Homemade Macaroni and Cheese. Baked in the oven, no creamy cheese sauce or breadcrumb topping here. Just noodles, a few different cheeses, salt and pepper, baked until the top is crispy and the insides are gooey. Usually served with a sizzling baked bit of kielbasa and some mustard on the side. YUM! Just like my Mom makes. This is my favourite way to have macaroni and cheese and I make it a lot during the cold Edinburgh winters.

Pizza. I’m sure you all know that my Dad has to have his homemade (sometimes ordered in) pizza every Friday. I can’t handle it every Friday, but sometimes I really crave a good homemade or restaurant pizza, and I’m sure I can thank Dad for that one.
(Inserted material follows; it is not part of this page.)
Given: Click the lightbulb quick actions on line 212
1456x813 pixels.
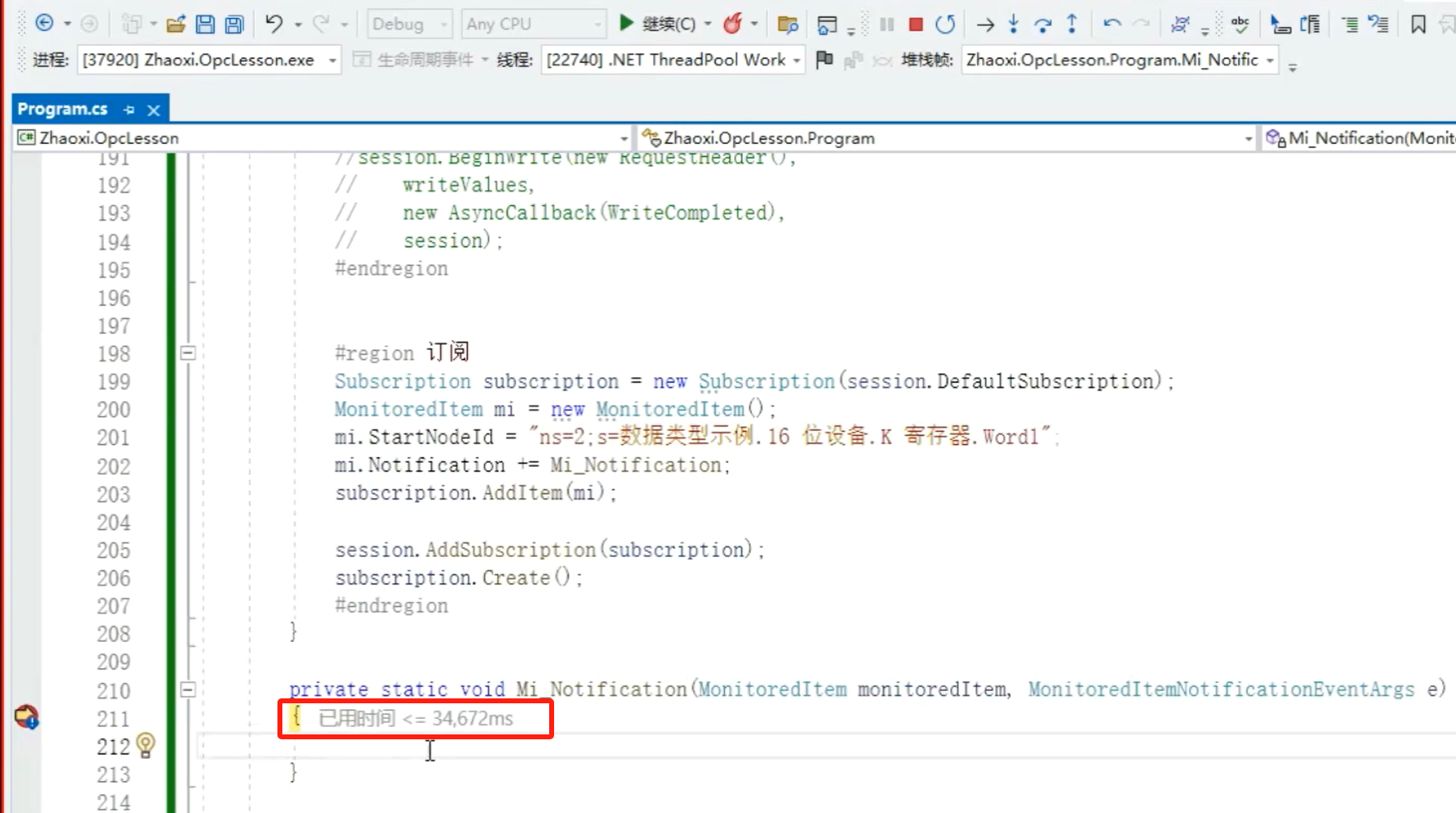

Although I prefer my pizza topped with loads of veggies and no meat, maybe getting crazy with some caramelized onions, butternut squash and blue cheese, which is where Dad and I differ.

Grandma’s Spring Rolls. Something my Grandma Sigmund always made, a recipe I believe she picked up in Asia when she lived overseas. I prefer my spring rolls baked, the way my Mom always made them, as opposed to Grandma’s penchant for frying them, but the filling of spicy sausage, Chinese cabbage, bean sprouts, soy sauce and fish sauce is always the same. This is one of those things that makes me re-think my newly minted vegetarianism…

Homemade potato bread. Also a Grandma and Mom-thing. SO flipping delicious you wouldn’t believe it. Toasted with butter or peanut butter, it’s the best breakfast or snack ever!

Mjaddara. This is courtesy of my lovely friend Yara, a Lebanese comfort food that she made for us once when we lived together in Edinburgh, which I love to make and eat in the winter. Lentils and rice cooked together with sautéed onions, cumin, salt and pepper. Topped with more sautéed or fried onions, served with labneh (Lebanese strained yogurt) and a salad of cabbage and tomatoes dressed with lemon juice, olive oil, salt and pepper. It is amazingly delicious, and a great contrast with the salad.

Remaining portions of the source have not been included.